73

In Real World Haskell, Chapter 4. on Functional Programming:

Write foldl with foldr:

-- file: ch04/Fold.hs
myFoldl :: (a -> b -> a) -> a -> [b] -> a

myFoldl f z xs = foldr step id xs z
    where step x g a = g (f a x)

The above code confused me a lot, and somebody called dps rewrote it with a meaningful name to make it a bit clearer:

myFoldl stepL zeroL xs = (foldr stepR id xs) zeroL
where stepR lastL accR accInitL = accR (stepL accInitL lastL)

Somebody else, Jef G, then did an excellent job by providing an example and showing the underlying mechanism step by step:

myFoldl (+) 0 [1, 2, 3]
= (foldR step id [1, 2, 3]) 0
= (step 1 (step 2 (step 3 id))) 0
= (step 1 (step 2 (\a3 -> id ((+) a3 3)))) 0
= (step 1 (\a2 -> (\a3 -> id ((+) a3 3)) ((+) a2 2))) 0
= (\a1 -> (\a2 -> (\a3 -> id ((+) a3 3)) ((+) a2 2)) ((+) a1 1)) 0
= (\a1 -> (\a2 -> (\a3 -> (+) a3 3) ((+) a2 2)) ((+) a1 1)) 0
= (\a1 -> (\a2 -> (+) ((+) a2 2) 3) ((+) a1 1)) 0
= (\a1 -> (+) ((+) ((+) a1 1) 2) 3) 0
= (+) ((+) ((+) 0 1) 2) 3
= ((0 + 1) + 2) + 3

But I still cannot fully understand that, here are my questions:

  1. What is the id function for? What is the role of? Why should we need it here?
  2. In the above example, id function is the accumulator in the lambda function?
  3. foldr's prototype is foldr :: (a -> b -> b) -> b -> [a] -> b, and the first parameter is a function which need two parameters, but the step function in the myFoldl's implementation uses 3 parameters, I'm complelely confused!
  • For the real masochistic, step = curry $ uncurry (&) <<< (flip f) *** (.) – Weijun Zhou 13 hours ago
93

Some explanations are in order!

What is the id function for? What is the role of? Why should we need it here?
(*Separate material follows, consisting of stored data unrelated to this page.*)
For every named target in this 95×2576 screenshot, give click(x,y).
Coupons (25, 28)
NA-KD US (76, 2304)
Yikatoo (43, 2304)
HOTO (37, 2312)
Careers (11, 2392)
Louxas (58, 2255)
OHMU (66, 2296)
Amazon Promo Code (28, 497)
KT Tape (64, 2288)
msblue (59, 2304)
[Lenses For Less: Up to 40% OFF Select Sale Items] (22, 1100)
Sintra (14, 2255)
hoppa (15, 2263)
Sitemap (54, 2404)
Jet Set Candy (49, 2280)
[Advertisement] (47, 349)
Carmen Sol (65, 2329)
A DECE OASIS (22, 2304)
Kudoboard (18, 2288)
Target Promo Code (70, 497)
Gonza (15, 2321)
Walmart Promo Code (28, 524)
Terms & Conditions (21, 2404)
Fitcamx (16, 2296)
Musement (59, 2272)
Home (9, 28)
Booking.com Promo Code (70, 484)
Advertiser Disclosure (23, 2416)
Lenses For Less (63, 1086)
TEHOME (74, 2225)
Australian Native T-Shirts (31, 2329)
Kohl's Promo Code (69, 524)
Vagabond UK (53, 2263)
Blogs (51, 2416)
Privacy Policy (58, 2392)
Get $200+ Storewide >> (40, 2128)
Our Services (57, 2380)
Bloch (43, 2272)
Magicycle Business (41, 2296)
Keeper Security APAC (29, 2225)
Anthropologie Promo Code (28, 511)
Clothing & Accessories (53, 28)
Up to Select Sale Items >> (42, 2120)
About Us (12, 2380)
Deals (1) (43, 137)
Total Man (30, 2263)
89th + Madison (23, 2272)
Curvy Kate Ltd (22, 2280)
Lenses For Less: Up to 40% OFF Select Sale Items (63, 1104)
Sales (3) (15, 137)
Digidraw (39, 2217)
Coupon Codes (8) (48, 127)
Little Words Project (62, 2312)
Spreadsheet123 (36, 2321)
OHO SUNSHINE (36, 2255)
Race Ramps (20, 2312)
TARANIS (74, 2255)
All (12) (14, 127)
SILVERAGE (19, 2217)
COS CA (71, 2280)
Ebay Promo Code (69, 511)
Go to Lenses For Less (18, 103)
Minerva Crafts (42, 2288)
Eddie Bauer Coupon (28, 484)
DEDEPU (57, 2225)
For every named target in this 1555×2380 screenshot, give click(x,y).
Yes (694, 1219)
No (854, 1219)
id is the identity function, id x = x, and is used as the equivalent of zero when building up a chain of functions with function composition, (.). You can find it defined in the Prelude.

In the above example, id function is the accumulator in the lambda function?

The accumulator is a function that is being built up via repeated function application. There's no explicit lambda, since we name the accumulator, step. You can write it with a lambda if you want:

foldl f a bs = foldr (\b g x -> g (f x b)) id bs a

Or as Graham Hutton would write:

5.1 The foldl operator

Now let us generalise from the suml example and consider the standard operator foldl that processes the elements of a list in left-to-right order by using a function f to combine values, and a value v as the starting value:

foldl :: (β → α → β) → β → ([α] → β)
foldl f v [ ] = v
foldl f v (x : xs) = foldl f (f v x) xs

Using this operator, suml can be redefined simply by suml = foldl (+) 0. Many other functions can be defined in a simple way using foldl. For example, the standard function reverse can redefined using foldl as follows:

reverse :: [α] → [α]
reverse = foldl (λxs x → x : xs) [ ]

This definition is more efficient than our original definition using fold, because it avoids the use of the inefficient append operator (++) for lists.

A simple generalisation of the calculation in the previous section for the function suml shows how to redefine the function foldl in terms of fold:

foldl f v xs = fold (λx g → (λa → g (f a x))) id xs v

In contrast, it is not possible to redefine fold in terms of foldl, due to the fact that foldl is strict in the tail of its list argument but fold is not. There are a number of useful ‘duality theorems’ concerning fold and foldl, and also some guidelines for deciding which operator is best suited to particular applications (Bird, 1998).

foldr's prototype is foldr :: (a -> b -> b) -> b -> [a] -> b

A Haskell programmer would say that the type of foldr is (a -> b -> b) -> b -> [a] -> b.

and the first parameter is a function which need two parameters, but the step function in the myFoldl's implementation uses 3 parameters, I'm complelely confused

This is confusing and magical! We play a trick and replace the accumulator with a function, which is in turn applied to the initial value to yield a result.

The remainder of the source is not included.